Am vorigen Donnerstag hat das Kuratorium der Stiftung "Denkmal für die ermordeten Juden Europas" die Aufstellung der Stelen für das Berliner Holocaust-Mahnmal gestoppt. Sie sollten mit dem Graffitischutz Protectosil beschichtet werden. Es ist von der Firma Degussa entwickelt worden. Eine ihrer Tochterfirmen hatte Zyklon B für die Gaskammern der Vernichtungslager geliefert. Deshalb wurde Degussa sechzig Jahre später disqualifiziert.

Mit Warnungen vor Nazi-Schmierereien hatte einst der Regierende Bürgermeister von Berlin, Eberhard Diepgen, das Projekt zu verhindern versucht. Schön sollte das Denkmal sein, taktvoll und unanstößig – wenn schon nicht unsichtbar. Doch dass es keinen politisch korrekten architektonischen Gestus passend zur Schoah geben konnte, wurde schließlich den meisten klar. So schien es. Jetzt beginnt die Debatte von neuem.

Die heftigsten Argumente gegen die Verwendung des Degussa-Produkts stammten von Alexander Brenner, dem Vorsitzenden der Jüdischen Gemeinde zu Berlin. Paul Spiegel hingegen, Präsident des Zentralrats der Juden in Deutschland, war anderer Meinung als Brenner. Die Risse, die von Anfang an durch die jüdischen Gemeinden angesichts des Mahnmal-Projekts liefen, sind nicht verschwunden.

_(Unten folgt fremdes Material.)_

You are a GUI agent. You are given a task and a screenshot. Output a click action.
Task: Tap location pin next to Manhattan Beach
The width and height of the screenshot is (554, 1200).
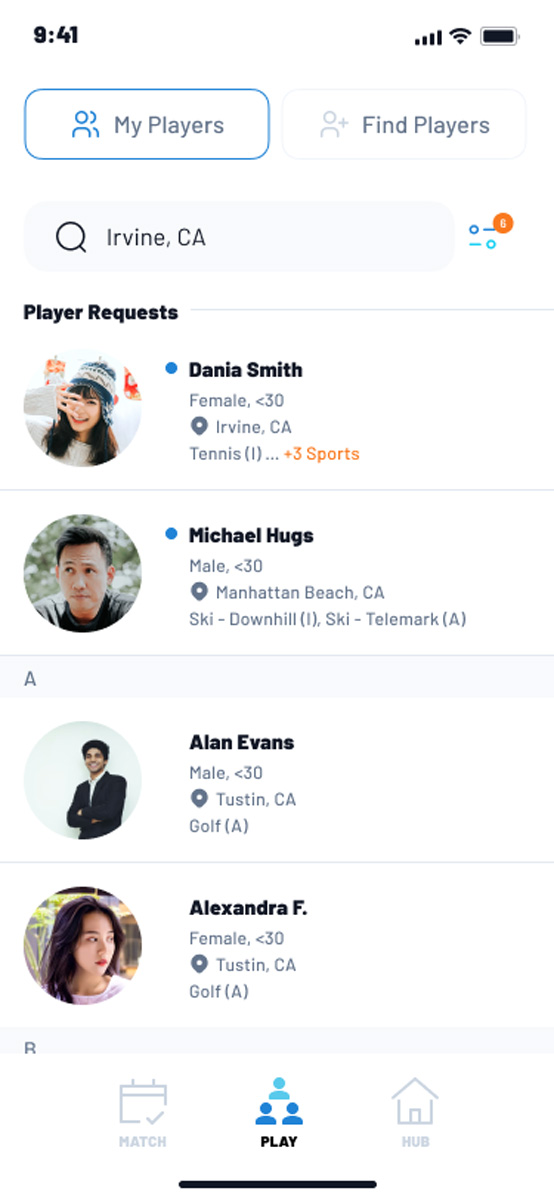point(199,592)
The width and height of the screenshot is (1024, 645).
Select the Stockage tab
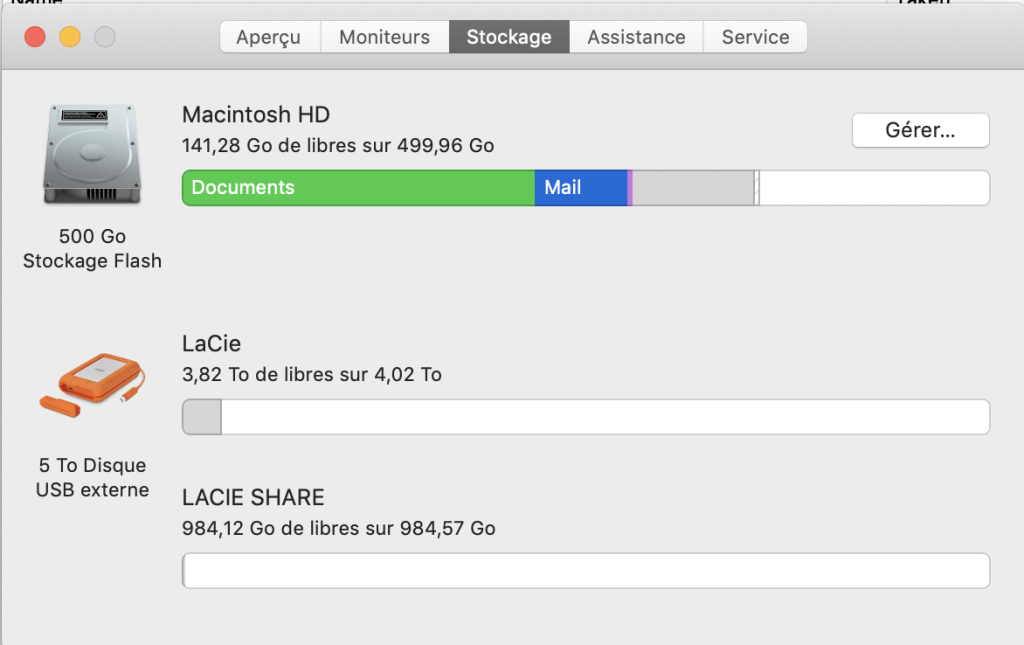[x=509, y=37]
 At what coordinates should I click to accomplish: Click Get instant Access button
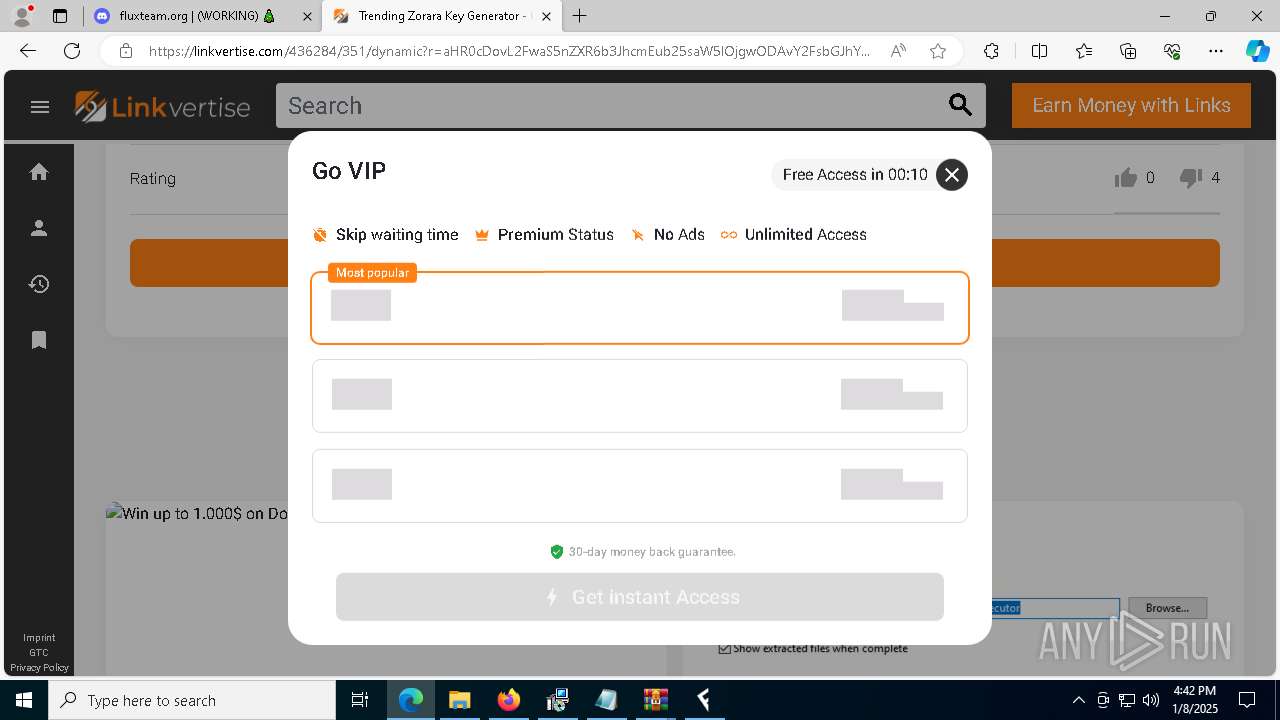click(x=640, y=597)

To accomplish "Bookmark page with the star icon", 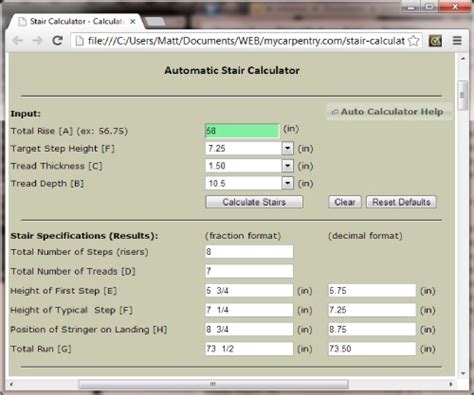I will pos(413,41).

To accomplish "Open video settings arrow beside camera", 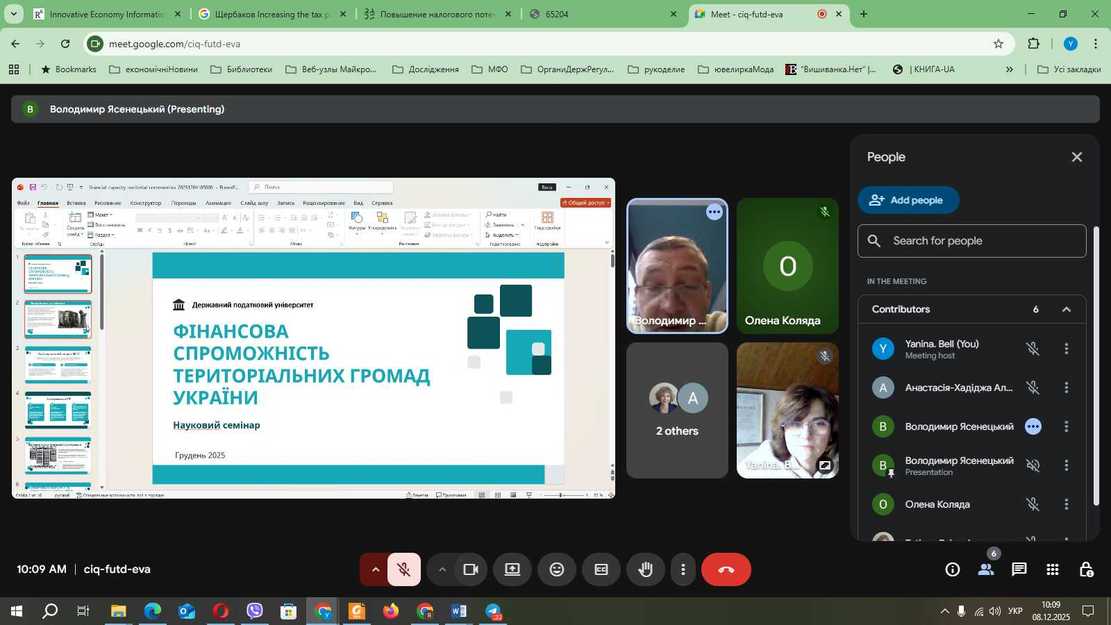I will point(442,569).
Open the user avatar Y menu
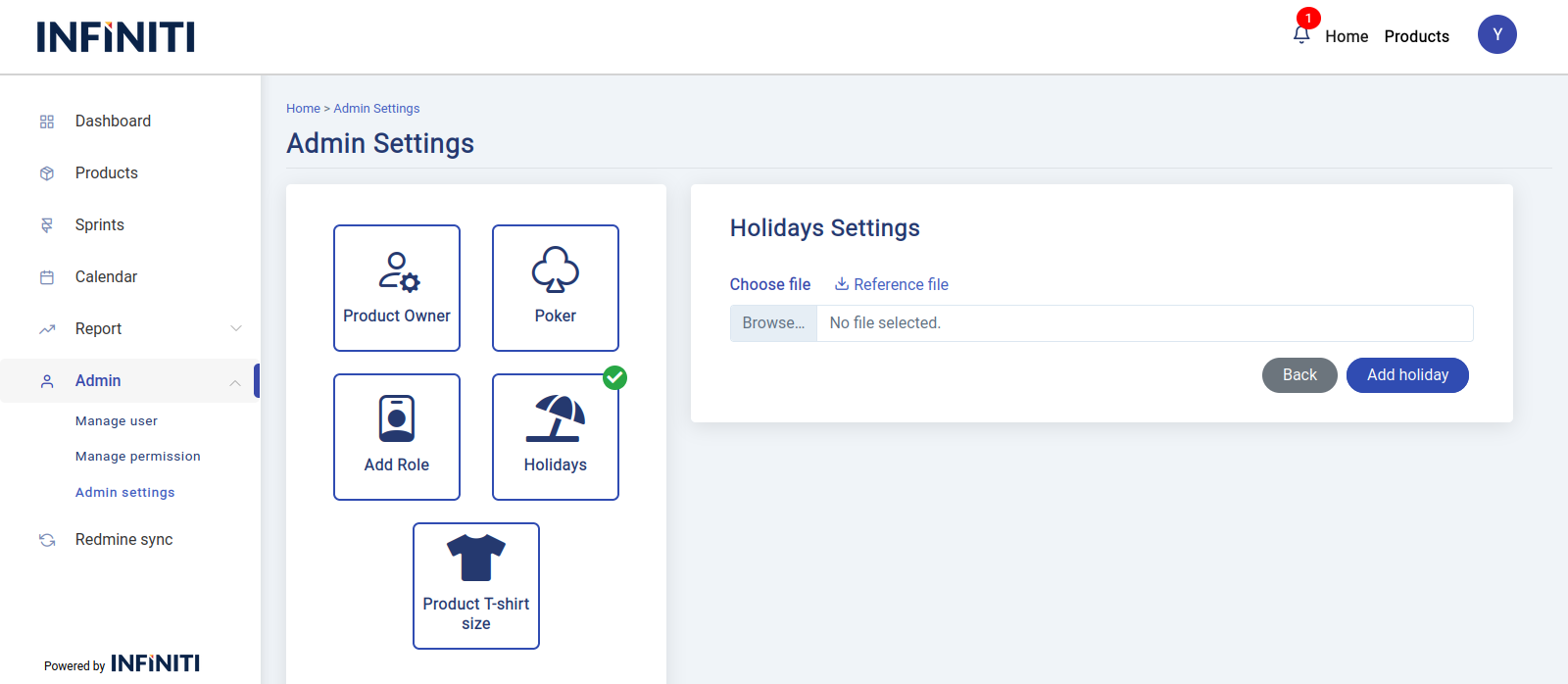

Seine Initiatorin Lea Rosh wollte die Gelegenheit nicht verstreichen lassen, ihre Interpretationshoheit auszustellen: "Wo will man heute die Grenze ziehen? Wir kamen zu der Auffassung, die Grenze ist ganz klar Zyklon B." Wollte Degussa allerdings kostenlos liefern, so Rosh im Kuratorium, könne man sich die Sache noch überlegen.

Soll ein degussafreies Mahnmal also doch einer repräsentativen Entsorgung deutscher Vergangenheit dienen? Ein künstlerisch einwandfreies Stelenfeld, in dem kein einziger Stein, noch nicht einmal seine Beschichtung ahnen ließe, dass unsere Geschichte zwar ein Kontinuum ist, aber doch markante Brüche aufweist? Einer dieser Brüche liegt im Jahr 1945, ein anderer in den Auschwitz-Prozessen und noch einer in dem Aufbau des Fonds für die Opfer nationalsozialistischer Zwangsarbeit.

Die Geschäftsführung von Degussa spielte bei der Stiftung des Fonds eine vor- bildliche Rolle. Sie hat sich zur historischen Verantwortung ihrer Firma bekannt. Ihren Mitarbeitern signalisiert der Entschluss des Mahnmal-Kuratoriums allerdings: Ihr seid die Alten, ihr steht für Zyklon B.

Die Argumente des Kuratoriums sind ein Echo jener moralischen Überlegenheitsrhetorik, die vor Jahrzehnten die politischen Schuld-Diskussionen Deutschlands begleiteten. Es stimmte ja: Ohne Ausgrenzungen der Älteren kam die Nachkriegsgeneration so lange nicht aus, solange viele Schreibtischtäter noch lebten und leugneten, noch Recht sprachen, schon wieder Uniformen trugen oder auf ihren Lehrstühlen saßen. Doch die schlimmsten Täter sind inzwischen dem "Volk der Täter" (Lea Rosh) weggestorben. Tot sind sie wie die völkische Ideologie hinter diesem törichten Begriff. Zum Volk zählen auch die deutschen Juden.

Nach vier Jahrzehnten intensiver Forschung, nach vielen Holocaust-Filmen und -Büchern kann den Deutschen niemand vorwerfen, in Geschichtsvergessenheit zu verharren. Doch die überraschende Schuldübertragung auf industrielle Produkte oder auf Firmennamen dient einem neuen Rollenspiel. Manche Ankläger und Geschichtsaufklärer verwandelten sich im Lauf der Zeit in Darsteller der eigenen Rechtschaffenheit, ja, sie schlüpften in eine Opferrolle. An ihrer Spitze stand Lea Rosh. Als ihren Mahnmal-Plänen publizistischer Widerstand begegnete, klagte sie: "So muss es gewesen sein, zwischen 1933 und 1945 als Jude, als Homosexueller." Nein, so war es wirklich nicht.